Start of Material supplied
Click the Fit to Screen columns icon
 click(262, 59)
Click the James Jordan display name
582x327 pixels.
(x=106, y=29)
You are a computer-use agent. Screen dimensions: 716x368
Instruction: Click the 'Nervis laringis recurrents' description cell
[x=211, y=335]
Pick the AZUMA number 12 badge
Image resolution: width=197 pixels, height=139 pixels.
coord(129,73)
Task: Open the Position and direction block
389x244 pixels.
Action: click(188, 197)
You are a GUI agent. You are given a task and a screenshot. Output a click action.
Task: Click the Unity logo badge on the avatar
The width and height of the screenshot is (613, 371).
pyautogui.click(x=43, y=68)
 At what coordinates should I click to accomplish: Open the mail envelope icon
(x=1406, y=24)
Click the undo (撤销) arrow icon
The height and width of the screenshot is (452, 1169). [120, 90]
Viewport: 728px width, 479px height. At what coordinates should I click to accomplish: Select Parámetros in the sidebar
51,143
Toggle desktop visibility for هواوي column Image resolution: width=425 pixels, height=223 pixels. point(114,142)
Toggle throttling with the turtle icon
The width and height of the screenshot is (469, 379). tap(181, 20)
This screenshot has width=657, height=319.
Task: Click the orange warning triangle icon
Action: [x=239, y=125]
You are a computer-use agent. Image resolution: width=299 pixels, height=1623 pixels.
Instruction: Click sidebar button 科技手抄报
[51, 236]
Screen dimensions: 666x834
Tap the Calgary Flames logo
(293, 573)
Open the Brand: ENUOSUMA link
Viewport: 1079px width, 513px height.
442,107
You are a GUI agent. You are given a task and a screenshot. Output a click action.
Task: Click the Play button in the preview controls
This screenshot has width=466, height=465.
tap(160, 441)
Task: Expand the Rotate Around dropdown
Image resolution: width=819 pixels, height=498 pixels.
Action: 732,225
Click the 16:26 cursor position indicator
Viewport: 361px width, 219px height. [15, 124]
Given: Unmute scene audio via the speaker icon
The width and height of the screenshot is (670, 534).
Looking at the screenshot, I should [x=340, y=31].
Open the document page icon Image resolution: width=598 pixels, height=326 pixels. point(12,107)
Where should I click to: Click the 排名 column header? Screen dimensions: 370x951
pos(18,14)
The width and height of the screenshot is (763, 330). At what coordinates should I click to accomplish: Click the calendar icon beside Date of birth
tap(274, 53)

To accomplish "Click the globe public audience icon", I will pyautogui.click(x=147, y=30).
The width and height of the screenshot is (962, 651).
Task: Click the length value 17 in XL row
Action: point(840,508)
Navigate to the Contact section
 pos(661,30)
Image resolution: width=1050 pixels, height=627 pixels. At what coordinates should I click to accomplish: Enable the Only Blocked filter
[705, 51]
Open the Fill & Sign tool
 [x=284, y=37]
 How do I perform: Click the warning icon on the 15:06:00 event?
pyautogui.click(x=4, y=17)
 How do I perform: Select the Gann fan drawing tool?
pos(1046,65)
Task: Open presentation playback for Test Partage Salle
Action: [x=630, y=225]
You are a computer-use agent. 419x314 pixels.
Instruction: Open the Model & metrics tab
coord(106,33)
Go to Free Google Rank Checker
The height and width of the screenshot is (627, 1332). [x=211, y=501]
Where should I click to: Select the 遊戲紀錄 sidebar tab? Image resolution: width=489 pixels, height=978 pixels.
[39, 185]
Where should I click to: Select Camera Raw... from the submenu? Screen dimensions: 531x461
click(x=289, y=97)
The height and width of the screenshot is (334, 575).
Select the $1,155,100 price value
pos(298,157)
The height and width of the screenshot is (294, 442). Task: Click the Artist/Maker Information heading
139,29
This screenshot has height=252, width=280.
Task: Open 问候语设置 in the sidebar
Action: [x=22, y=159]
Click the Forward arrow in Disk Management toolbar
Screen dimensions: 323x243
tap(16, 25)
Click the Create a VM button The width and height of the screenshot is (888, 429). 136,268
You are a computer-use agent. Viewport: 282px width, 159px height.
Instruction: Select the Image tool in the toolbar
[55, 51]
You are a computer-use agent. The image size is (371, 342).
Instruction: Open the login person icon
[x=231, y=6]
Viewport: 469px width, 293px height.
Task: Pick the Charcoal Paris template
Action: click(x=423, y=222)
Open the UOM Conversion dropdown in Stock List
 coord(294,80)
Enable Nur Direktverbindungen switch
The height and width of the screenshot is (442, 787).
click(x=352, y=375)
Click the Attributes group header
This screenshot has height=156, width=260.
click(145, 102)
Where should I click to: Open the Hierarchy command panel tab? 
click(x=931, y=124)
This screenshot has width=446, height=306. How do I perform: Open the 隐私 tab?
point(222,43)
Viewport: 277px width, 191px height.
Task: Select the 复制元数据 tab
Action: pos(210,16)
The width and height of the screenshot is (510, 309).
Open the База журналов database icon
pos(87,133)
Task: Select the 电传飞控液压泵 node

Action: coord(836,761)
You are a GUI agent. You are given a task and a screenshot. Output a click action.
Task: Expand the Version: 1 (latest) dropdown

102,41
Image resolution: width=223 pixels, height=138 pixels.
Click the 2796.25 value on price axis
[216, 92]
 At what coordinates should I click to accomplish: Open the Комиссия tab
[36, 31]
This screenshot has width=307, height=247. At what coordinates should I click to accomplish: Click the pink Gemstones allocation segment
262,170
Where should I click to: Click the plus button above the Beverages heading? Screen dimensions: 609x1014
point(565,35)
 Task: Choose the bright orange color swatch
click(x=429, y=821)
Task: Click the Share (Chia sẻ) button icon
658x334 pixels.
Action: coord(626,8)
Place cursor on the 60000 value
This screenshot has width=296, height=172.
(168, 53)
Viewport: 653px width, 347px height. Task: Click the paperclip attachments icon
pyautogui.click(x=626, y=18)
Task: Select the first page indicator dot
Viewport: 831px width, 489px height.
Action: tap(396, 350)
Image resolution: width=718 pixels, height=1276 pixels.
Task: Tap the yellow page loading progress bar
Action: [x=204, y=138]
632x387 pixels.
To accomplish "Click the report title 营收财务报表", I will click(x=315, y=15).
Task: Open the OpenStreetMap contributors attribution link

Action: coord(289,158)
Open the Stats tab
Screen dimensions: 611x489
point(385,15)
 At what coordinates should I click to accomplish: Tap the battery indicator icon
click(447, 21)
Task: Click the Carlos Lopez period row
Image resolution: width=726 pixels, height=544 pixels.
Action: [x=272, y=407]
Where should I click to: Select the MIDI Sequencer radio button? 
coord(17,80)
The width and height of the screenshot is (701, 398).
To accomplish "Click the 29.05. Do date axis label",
End of Material supplied
→ **What you are asked to do**: All of the material must appear again, exactly as given.

→ **Task answer**:
Click the Fit to Screen columns icon
 click(262, 59)
Click the James Jordan display name
582x327 pixels.
(x=106, y=29)
You are a computer-use agent. Screen dimensions: 716x368
Instruction: Click the 'Nervis laringis recurrents' description cell
[x=211, y=335]
Pick the AZUMA number 12 badge
Image resolution: width=197 pixels, height=139 pixels.
coord(129,73)
Task: Open the Position and direction block
389x244 pixels.
Action: click(188, 197)
You are a GUI agent. You are given a task and a screenshot. Output a click action.
Task: Click the Unity logo badge on the avatar
The width and height of the screenshot is (613, 371).
pyautogui.click(x=43, y=68)
 At what coordinates should I click to accomplish: Open the mail envelope icon
(x=1406, y=24)
Click the undo (撤销) arrow icon
The height and width of the screenshot is (452, 1169). [120, 90]
Viewport: 728px width, 479px height. At what coordinates should I click to accomplish: Select Parámetros in the sidebar
51,143
Toggle desktop visibility for هواوي column Image resolution: width=425 pixels, height=223 pixels. point(114,142)
Toggle throttling with the turtle icon
The width and height of the screenshot is (469, 379). tap(181, 20)
This screenshot has width=657, height=319.
Task: Click the orange warning triangle icon
Action: [x=239, y=125]
You are a computer-use agent. Image resolution: width=299 pixels, height=1623 pixels.
Instruction: Click sidebar button 科技手抄报
[51, 236]
Screen dimensions: 666x834
Tap the Calgary Flames logo
(293, 573)
Open the Brand: ENUOSUMA link
Viewport: 1079px width, 513px height.
442,107
You are a GUI agent. You are given a task and a screenshot. Output a click action.
Task: Click the Play button in the preview controls
This screenshot has width=466, height=465.
tap(160, 441)
Task: Expand the Rotate Around dropdown
Image resolution: width=819 pixels, height=498 pixels.
Action: 732,225
Click the 16:26 cursor position indicator
Viewport: 361px width, 219px height. [15, 124]
Given: Unmute scene audio via the speaker icon
The width and height of the screenshot is (670, 534).
Looking at the screenshot, I should [x=340, y=31].
Open the document page icon Image resolution: width=598 pixels, height=326 pixels. point(12,107)
Where should I click to: Click the 排名 column header? Screen dimensions: 370x951
pos(18,14)
The width and height of the screenshot is (763, 330). At what coordinates should I click to accomplish: Click the calendar icon beside Date of birth
tap(274, 53)

To accomplish "Click the globe public audience icon", I will pyautogui.click(x=147, y=30).
The width and height of the screenshot is (962, 651).
Task: Click the length value 17 in XL row
Action: point(840,508)
Navigate to the Contact section
 pos(661,30)
Image resolution: width=1050 pixels, height=627 pixels. At what coordinates should I click to accomplish: Enable the Only Blocked filter
[705, 51]
Open the Fill & Sign tool
 [x=284, y=37]
 How do I perform: Click the warning icon on the 15:06:00 event?
pyautogui.click(x=4, y=17)
 How do I perform: Select the Gann fan drawing tool?
pos(1046,65)
Task: Open presentation playback for Test Partage Salle
Action: [x=630, y=225]
You are a computer-use agent. 419x314 pixels.
Instruction: Open the Model & metrics tab
coord(106,33)
Go to Free Google Rank Checker
The height and width of the screenshot is (627, 1332). [x=211, y=501]
Where should I click to: Select the 遊戲紀錄 sidebar tab? Image resolution: width=489 pixels, height=978 pixels.
[39, 185]
Where should I click to: Select Camera Raw... from the submenu? Screen dimensions: 531x461
click(x=289, y=97)
The height and width of the screenshot is (334, 575).
Select the $1,155,100 price value
pos(298,157)
The height and width of the screenshot is (294, 442). Task: Click the Artist/Maker Information heading
139,29
This screenshot has height=252, width=280.
Task: Open 问候语设置 in the sidebar
Action: [x=22, y=159]
Click the Forward arrow in Disk Management toolbar
Screen dimensions: 323x243
tap(16, 25)
Click the Create a VM button The width and height of the screenshot is (888, 429). 136,268
You are a computer-use agent. Viewport: 282px width, 159px height.
Instruction: Select the Image tool in the toolbar
[55, 51]
You are a computer-use agent. The image size is (371, 342).
Instruction: Open the login person icon
[x=231, y=6]
Viewport: 469px width, 293px height.
Task: Pick the Charcoal Paris template
Action: click(x=423, y=222)
Open the UOM Conversion dropdown in Stock List
 coord(294,80)
Enable Nur Direktverbindungen switch
The height and width of the screenshot is (442, 787).
click(x=352, y=375)
Click the Attributes group header
This screenshot has height=156, width=260.
click(145, 102)
Where should I click to: Open the Hierarchy command panel tab? 
click(x=931, y=124)
This screenshot has width=446, height=306. How do I perform: Open the 隐私 tab?
point(222,43)
Viewport: 277px width, 191px height.
Task: Select the 复制元数据 tab
Action: pos(210,16)
The width and height of the screenshot is (510, 309).
Open the База журналов database icon
pos(87,133)
Task: Select the 电传飞控液压泵 node

Action: coord(836,761)
You are a GUI agent. You are given a task and a screenshot. Output a click action.
Task: Expand the Version: 1 (latest) dropdown

102,41
Image resolution: width=223 pixels, height=138 pixels.
Click the 2796.25 value on price axis
[216, 92]
 At what coordinates should I click to accomplish: Open the Комиссия tab
[36, 31]
This screenshot has width=307, height=247. At what coordinates should I click to accomplish: Click the pink Gemstones allocation segment
262,170
Where should I click to: Click the plus button above the Beverages heading? Screen dimensions: 609x1014
point(565,35)
 Task: Choose the bright orange color swatch
click(x=429, y=821)
Task: Click the Share (Chia sẻ) button icon
658x334 pixels.
Action: coord(626,8)
Place cursor on the 60000 value
This screenshot has width=296, height=172.
(168, 53)
Viewport: 653px width, 347px height. Task: Click the paperclip attachments icon
pyautogui.click(x=626, y=18)
Task: Select the first page indicator dot
Viewport: 831px width, 489px height.
Action: tap(396, 350)
Image resolution: width=718 pixels, height=1276 pixels.
Task: Tap the yellow page loading progress bar
Action: [x=204, y=138]
632x387 pixels.
To accomplish "Click the report title 营收财务报表", I will click(x=315, y=15).
Task: Open the OpenStreetMap contributors attribution link

Action: coord(289,158)
Open the Stats tab
Screen dimensions: 611x489
point(385,15)
 At what coordinates should I click to accomplish: Tap the battery indicator icon
click(447, 21)
Task: Click the Carlos Lopez period row
Image resolution: width=726 pixels, height=544 pixels.
Action: [x=272, y=407]
Where should I click to: Select the MIDI Sequencer radio button? 
coord(17,80)
The width and height of the screenshot is (701, 398).
To accomplish "Click the 29.05. Do date axis label",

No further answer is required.